Sorry dude, but the OP isn't stereotyping your religion, Christianity I assume. He's stereotyping the lunatics of Christianity: creationists. Saying creationists are rabid lunatics is equivalent to saying jihadis are. Both are fringe cults that have some *local* support in some backwards communities, but are not representative of their wider religions: Christianity and Islam respectively.
Maybe so, but anyone who believes in God, Goddess or even a series of Gods, believes in Creationism (ID however could refer to a "seeded" or terraformed planet). Now if he was referring to some sort of back-woods book-burning witch-dunking zealots, then he may want to look for a term other than Creationist that encompasses all faiths.
Religions, as a rule, mix common sense rules with some amount of logic-defying ridiculousness.
You may be interested in First Cause. (AKA, the Cosmological argument)
I am not so conceited as to think I hold a candle to historical philosophical figures such as Plato, Aristotle or Aquinas. I think it's funny that you want to say that these founders of modern philosophy are suffer from some sort of mass psychosis or paranoid schizophrenia. It is the definition of Irony that you would accuse the founders of logic to be guilty of logic-defying ridiculousness. It would require an unfounded religious-like faith in the existence of your own superior intellect to think that you at a level beyond the great minds of history.
Not when the first thing you should do is turn off the heater. Wow. You're proving the point.

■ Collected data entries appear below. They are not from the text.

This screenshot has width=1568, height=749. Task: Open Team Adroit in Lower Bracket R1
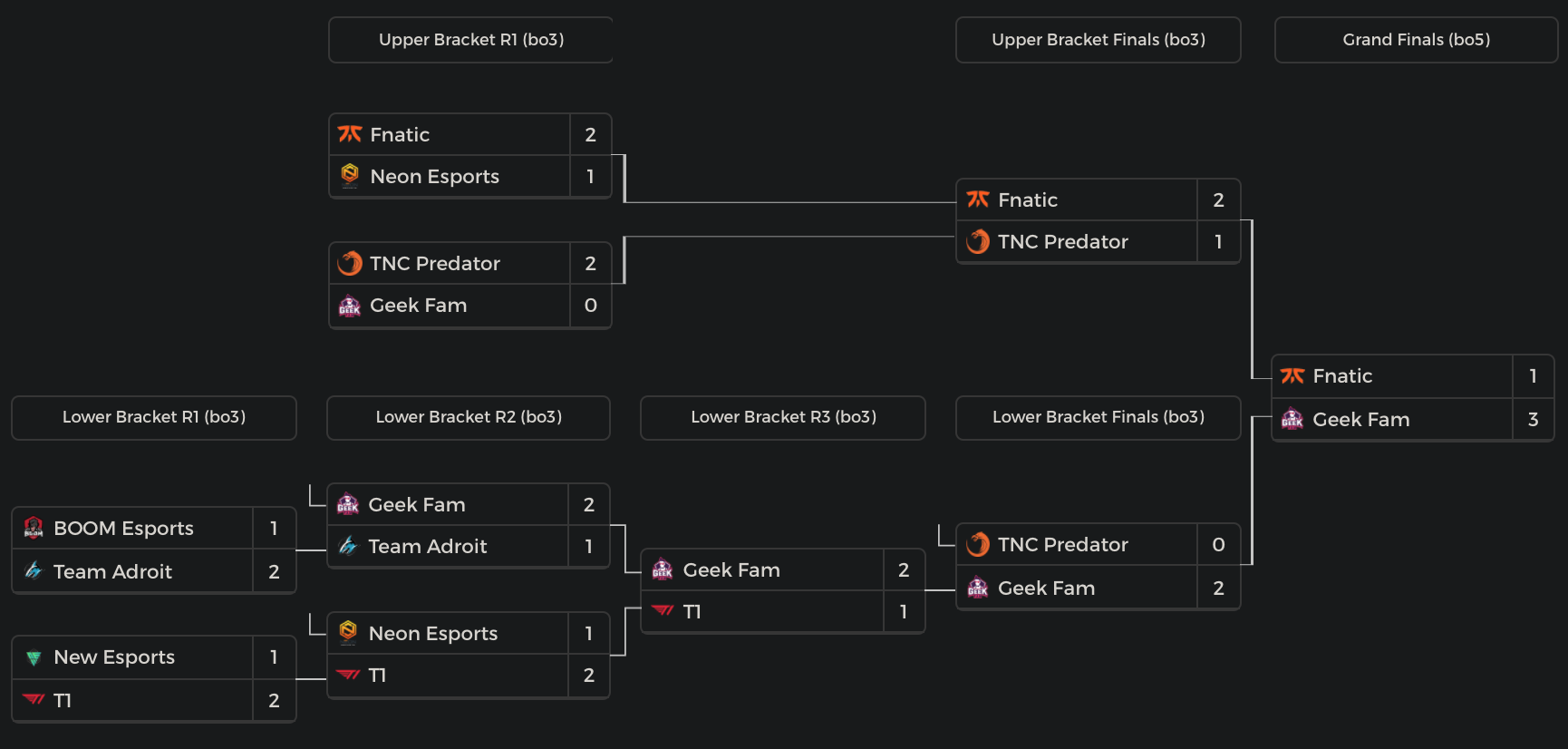[112, 572]
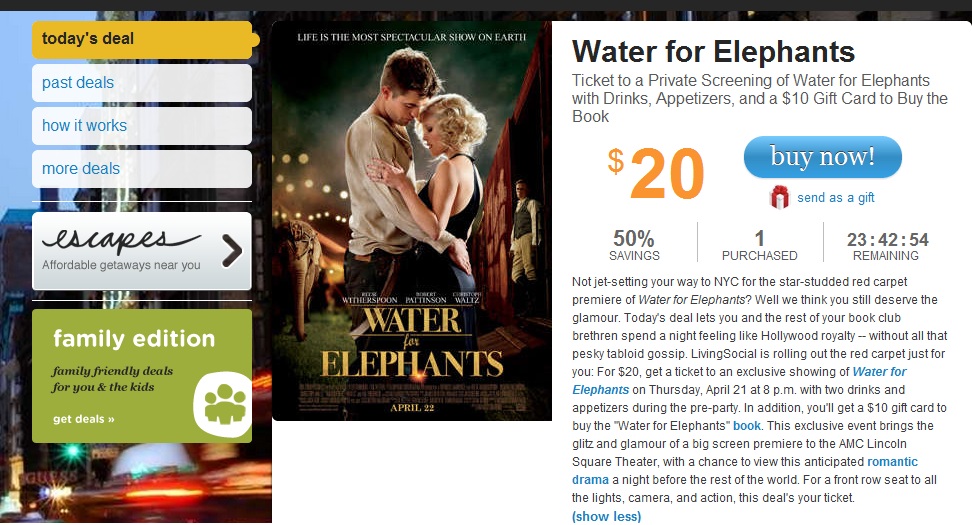Follow the "book" hyperlink in the description
This screenshot has height=525, width=972.
747,426
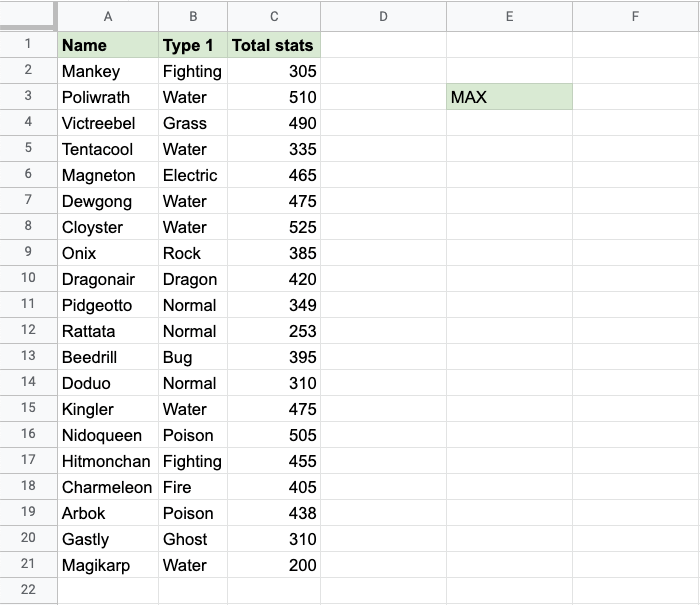Select the Dragon type cell

(x=193, y=279)
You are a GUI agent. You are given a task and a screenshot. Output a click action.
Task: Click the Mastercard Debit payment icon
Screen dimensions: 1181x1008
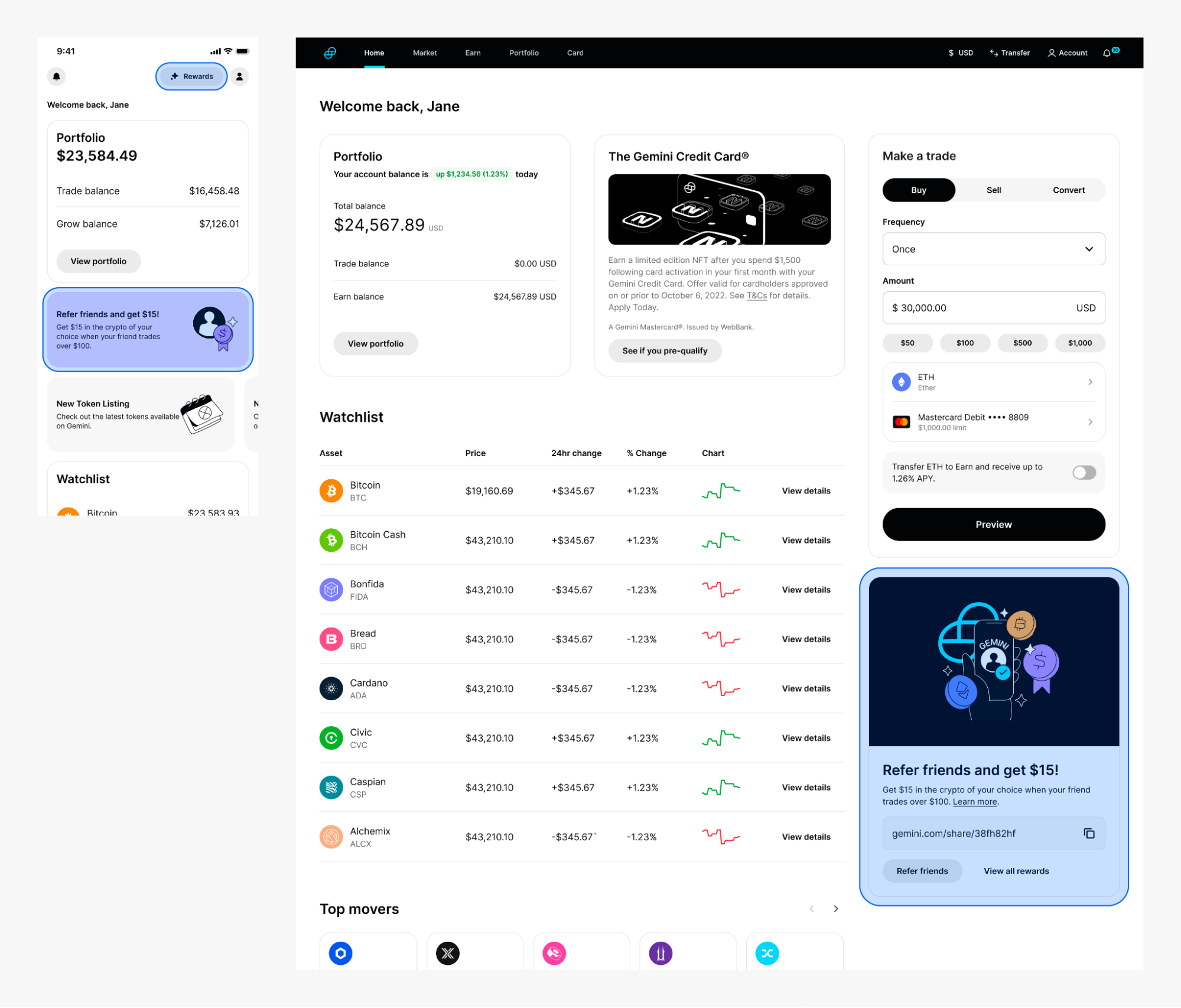(900, 421)
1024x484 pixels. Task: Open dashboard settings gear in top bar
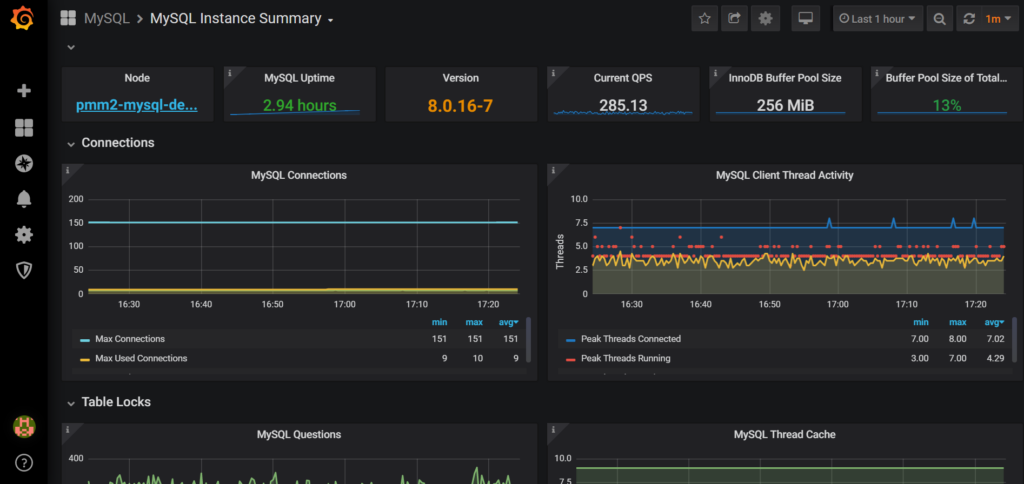pyautogui.click(x=766, y=18)
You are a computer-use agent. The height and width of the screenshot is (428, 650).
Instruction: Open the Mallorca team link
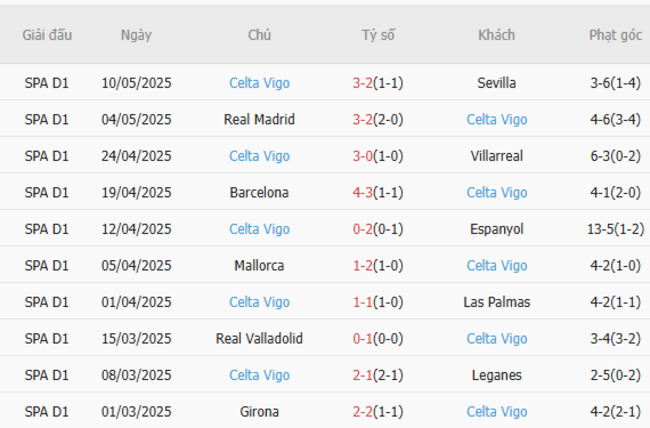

Ah, I get it now. You must live in an area that has separate controls for AC and Heat. In the places I've lived (Texas and Michigan), there is one thermostat with a switch that has the options of AC-Fan-Off-Heat. It is impossible to have more than one item selected at a time. So when you say someone has the heat on and turns on the AC, I can only assume that the heat gets turned off at the same time.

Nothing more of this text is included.